Cena do Filme Documentário Ritas - Rita Lee. Foto: Divulgação.
Foto: Divulgação

Depois de duas autobiografias, entre outros tantos livros, espetáculos e especiais, o que mais apresentar sobre Rita Lee? O documentário “Ritas” consegue encontrar um caminho interessante para celebrar a cantora de forma humana e particular. A própria artista conversa com a câmera e mostra suas várias facetas de forma íntima. O documentário estreia no Brasil no dia em que a cantora escolheu para seu aniversário, no ano passado consagrado em São Paulo (SP) como Dia de Rita Lee: 22 de maio.

O documentário, com direção de Oswaldo Santana, segue o processo de “arqueologia pessoal”. Rita mostra suas artes mais íntimas, como desenhos, e até seu altar em casa.

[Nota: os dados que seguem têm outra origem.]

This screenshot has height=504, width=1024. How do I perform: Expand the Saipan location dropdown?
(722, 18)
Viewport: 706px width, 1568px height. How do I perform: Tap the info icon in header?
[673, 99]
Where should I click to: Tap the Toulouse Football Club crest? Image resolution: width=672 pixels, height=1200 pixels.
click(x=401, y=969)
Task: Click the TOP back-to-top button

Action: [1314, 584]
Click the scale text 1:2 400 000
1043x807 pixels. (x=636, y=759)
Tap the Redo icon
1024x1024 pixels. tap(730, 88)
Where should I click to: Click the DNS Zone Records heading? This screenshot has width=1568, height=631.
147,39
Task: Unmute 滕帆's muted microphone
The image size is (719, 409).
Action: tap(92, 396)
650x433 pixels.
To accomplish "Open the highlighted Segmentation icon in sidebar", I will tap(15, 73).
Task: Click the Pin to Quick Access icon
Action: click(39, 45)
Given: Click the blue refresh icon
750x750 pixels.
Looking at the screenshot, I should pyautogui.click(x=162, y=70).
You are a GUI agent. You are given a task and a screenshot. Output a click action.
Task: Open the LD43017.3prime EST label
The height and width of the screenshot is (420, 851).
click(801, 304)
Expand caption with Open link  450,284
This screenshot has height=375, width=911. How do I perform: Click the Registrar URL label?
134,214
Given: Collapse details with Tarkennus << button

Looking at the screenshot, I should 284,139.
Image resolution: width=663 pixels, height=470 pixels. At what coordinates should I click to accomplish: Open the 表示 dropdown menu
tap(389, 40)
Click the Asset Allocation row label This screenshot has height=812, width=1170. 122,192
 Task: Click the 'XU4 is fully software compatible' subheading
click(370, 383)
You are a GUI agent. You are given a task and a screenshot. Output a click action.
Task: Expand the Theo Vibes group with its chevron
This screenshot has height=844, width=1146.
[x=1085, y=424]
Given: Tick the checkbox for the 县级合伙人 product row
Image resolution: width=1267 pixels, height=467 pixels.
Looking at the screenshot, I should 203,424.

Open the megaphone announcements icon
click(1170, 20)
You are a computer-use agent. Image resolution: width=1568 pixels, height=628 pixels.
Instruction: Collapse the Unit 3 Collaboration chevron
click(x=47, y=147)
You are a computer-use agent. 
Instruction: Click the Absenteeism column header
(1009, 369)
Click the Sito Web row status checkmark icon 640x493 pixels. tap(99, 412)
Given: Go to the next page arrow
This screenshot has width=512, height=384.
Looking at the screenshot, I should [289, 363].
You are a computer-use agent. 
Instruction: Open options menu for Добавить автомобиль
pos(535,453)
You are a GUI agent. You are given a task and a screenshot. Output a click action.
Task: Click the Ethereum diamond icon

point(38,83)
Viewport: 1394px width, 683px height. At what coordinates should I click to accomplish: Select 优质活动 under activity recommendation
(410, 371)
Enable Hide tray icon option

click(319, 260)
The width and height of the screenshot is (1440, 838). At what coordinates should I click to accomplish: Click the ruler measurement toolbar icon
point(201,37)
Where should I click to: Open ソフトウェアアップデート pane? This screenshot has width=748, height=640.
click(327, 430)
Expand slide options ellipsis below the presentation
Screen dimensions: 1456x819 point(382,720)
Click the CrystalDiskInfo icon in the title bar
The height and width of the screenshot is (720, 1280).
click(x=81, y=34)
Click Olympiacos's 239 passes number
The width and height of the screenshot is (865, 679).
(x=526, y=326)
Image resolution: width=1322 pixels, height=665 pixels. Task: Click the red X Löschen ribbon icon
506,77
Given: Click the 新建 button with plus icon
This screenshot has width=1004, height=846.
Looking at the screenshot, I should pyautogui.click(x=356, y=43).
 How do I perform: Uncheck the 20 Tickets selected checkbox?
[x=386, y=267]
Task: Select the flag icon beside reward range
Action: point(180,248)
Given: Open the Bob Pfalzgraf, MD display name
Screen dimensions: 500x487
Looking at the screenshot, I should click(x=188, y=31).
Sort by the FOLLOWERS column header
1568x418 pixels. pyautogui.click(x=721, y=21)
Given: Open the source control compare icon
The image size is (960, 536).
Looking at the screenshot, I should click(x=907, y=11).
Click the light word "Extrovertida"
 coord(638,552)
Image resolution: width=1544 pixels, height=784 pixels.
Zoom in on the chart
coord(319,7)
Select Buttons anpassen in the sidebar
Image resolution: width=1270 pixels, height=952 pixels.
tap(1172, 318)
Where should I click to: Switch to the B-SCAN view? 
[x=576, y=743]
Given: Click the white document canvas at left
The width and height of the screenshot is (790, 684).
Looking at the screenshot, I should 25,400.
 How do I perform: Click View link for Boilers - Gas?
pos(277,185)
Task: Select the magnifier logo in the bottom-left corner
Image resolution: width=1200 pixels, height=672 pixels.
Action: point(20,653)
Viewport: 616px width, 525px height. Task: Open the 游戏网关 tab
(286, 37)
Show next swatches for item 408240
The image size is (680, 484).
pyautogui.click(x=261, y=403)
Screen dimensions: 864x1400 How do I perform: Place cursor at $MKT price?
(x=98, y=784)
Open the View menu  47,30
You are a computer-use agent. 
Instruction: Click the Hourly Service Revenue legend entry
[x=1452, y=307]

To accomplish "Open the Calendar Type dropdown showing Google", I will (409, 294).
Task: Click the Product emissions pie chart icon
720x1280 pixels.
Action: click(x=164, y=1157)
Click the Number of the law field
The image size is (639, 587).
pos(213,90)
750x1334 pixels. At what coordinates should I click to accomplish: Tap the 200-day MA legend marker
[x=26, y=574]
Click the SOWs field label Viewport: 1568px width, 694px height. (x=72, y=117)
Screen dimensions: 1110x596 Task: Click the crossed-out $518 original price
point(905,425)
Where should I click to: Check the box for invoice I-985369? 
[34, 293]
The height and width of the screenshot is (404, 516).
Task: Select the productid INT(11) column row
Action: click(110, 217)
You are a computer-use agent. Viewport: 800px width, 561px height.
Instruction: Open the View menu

Bonequinhos de David Bowie se misturam com relíquias familiares. A artista como compositora, instrumentista, cantora, avó, esposa, escritora e até musa vai se revelando.

Pessoal

Ao evitar novas entrevistas, o documentário foca inteiramente na voz de Rita, com algumas inserções de arquivo. O destaque são cenas da Rita atuando, criando diversas personagens divertidas, comprovando algo que ela adorava: o deboche. Rita se divertia em todas as fases e ramos artísticos, o que a destacou não só na música como na cultura pop brasileira.

O filme aproveita bem cenas de arquivo e deixa algumas apresentações quase completas de músicas. Entre elas, Rita falando de si, com sua voz cativante e o mesmo fervor da juventude. “Ritas” consegue ainda inserir as visões de mundo da cantora de forma leve e pessoal, celebrando não só a carreira como a pessoa admirável que foi.

Artistas

Um grande trunfo do longa é conseguir mostrar as trocas artísticas de Rita Lee com outros grandes nomes. Músicos como Caetano Veloso incluíram o nome dela em suas músicas. Rita cantou com artistas de diferentes estilos, de Maria Bethânia e Gilberto Gil a João Gilberto, sendo admirada por muitos. E “Ritas” nos deixa saborear esses encontros, sem se apressar.

A edição é certeira nos tempos e ainda inclui sons adicionais, criando um panorama sensorial com ilustrações entre cenas. Diversas fotos de arquivo são alinhadas a partir da paisagem sonora e visual. Rita Lee é celebrada com muita arte e irreverência, como ela desejava, em um grande – ainda que sucinto, tem menos de 1h30 – documentário.